** What you need to do **
Print every record exactly.

** Extracted data **
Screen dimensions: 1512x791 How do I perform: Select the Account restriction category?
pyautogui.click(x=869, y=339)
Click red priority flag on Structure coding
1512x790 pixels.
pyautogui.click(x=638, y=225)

** Output of the task **
Screen dimensions: 1512x791 How do I perform: Select the Account restriction category?
pyautogui.click(x=869, y=339)
Click red priority flag on Structure coding
1512x790 pixels.
pyautogui.click(x=638, y=225)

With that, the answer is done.